Given problem: Rewrite everything from the first of these lines down to the line with "click(x=1202, y=418)", changing "screenshot" to "screen capture" and leaving the rest as it is.

Recorded data:

* start *

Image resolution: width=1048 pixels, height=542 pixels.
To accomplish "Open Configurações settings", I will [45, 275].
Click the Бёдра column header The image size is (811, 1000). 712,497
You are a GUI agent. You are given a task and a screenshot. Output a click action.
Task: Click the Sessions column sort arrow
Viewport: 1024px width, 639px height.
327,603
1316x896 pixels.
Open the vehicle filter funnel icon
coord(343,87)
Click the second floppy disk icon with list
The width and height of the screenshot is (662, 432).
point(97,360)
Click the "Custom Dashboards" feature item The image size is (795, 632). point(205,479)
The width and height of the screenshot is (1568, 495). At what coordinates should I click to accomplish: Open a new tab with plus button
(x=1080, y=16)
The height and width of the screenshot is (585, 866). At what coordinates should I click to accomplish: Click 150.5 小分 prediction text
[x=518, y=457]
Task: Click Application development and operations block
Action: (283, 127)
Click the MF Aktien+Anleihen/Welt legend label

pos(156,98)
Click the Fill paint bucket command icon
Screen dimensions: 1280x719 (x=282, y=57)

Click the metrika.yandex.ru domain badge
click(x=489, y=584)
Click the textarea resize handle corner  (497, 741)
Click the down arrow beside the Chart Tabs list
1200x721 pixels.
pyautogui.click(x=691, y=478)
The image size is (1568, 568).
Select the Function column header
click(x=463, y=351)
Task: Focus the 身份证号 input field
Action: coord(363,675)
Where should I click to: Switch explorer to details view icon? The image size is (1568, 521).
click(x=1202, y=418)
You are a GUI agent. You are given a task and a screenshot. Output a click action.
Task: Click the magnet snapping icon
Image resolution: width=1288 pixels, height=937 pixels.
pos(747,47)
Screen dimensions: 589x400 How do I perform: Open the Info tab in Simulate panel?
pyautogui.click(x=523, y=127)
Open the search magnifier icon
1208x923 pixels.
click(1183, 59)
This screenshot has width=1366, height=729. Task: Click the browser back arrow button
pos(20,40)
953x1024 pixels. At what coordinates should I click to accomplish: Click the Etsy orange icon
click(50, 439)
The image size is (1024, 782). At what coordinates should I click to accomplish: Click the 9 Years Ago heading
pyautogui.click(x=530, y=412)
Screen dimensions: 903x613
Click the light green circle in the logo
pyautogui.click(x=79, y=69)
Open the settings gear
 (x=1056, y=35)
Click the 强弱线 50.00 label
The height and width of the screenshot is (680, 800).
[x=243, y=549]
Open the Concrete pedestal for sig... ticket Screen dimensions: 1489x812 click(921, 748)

* end *

The solution:
Image resolution: width=1048 pixels, height=542 pixels.
To accomplish "Open Configurações settings", I will [45, 275].
Click the Бёдра column header The image size is (811, 1000). 712,497
You are a GUI agent. You are given a task and a screen capture. Output a click action.
Task: Click the Sessions column sort arrow
Viewport: 1024px width, 639px height.
327,603
1316x896 pixels.
Open the vehicle filter funnel icon
coord(343,87)
Click the second floppy disk icon with list
The width and height of the screen capture is (662, 432).
point(97,360)
Click the "Custom Dashboards" feature item The image size is (795, 632). point(205,479)
The width and height of the screen capture is (1568, 495). At what coordinates should I click to accomplish: Open a new tab with plus button
(x=1080, y=16)
The height and width of the screen capture is (585, 866). At what coordinates should I click to accomplish: Click 150.5 小分 prediction text
[x=518, y=457]
Task: Click Application development and operations block
Action: (283, 127)
Click the MF Aktien+Anleihen/Welt legend label

pos(156,98)
Click the Fill paint bucket command icon
Screen dimensions: 1280x719 (x=282, y=57)

Click the metrika.yandex.ru domain badge
click(x=489, y=584)
Click the textarea resize handle corner  (497, 741)
Click the down arrow beside the Chart Tabs list
1200x721 pixels.
pyautogui.click(x=691, y=478)
The image size is (1568, 568).
Select the Function column header
click(x=463, y=351)
Task: Focus the 身份证号 input field
Action: coord(363,675)
Where should I click to: Switch explorer to details view icon? The image size is (1568, 521).
click(x=1202, y=418)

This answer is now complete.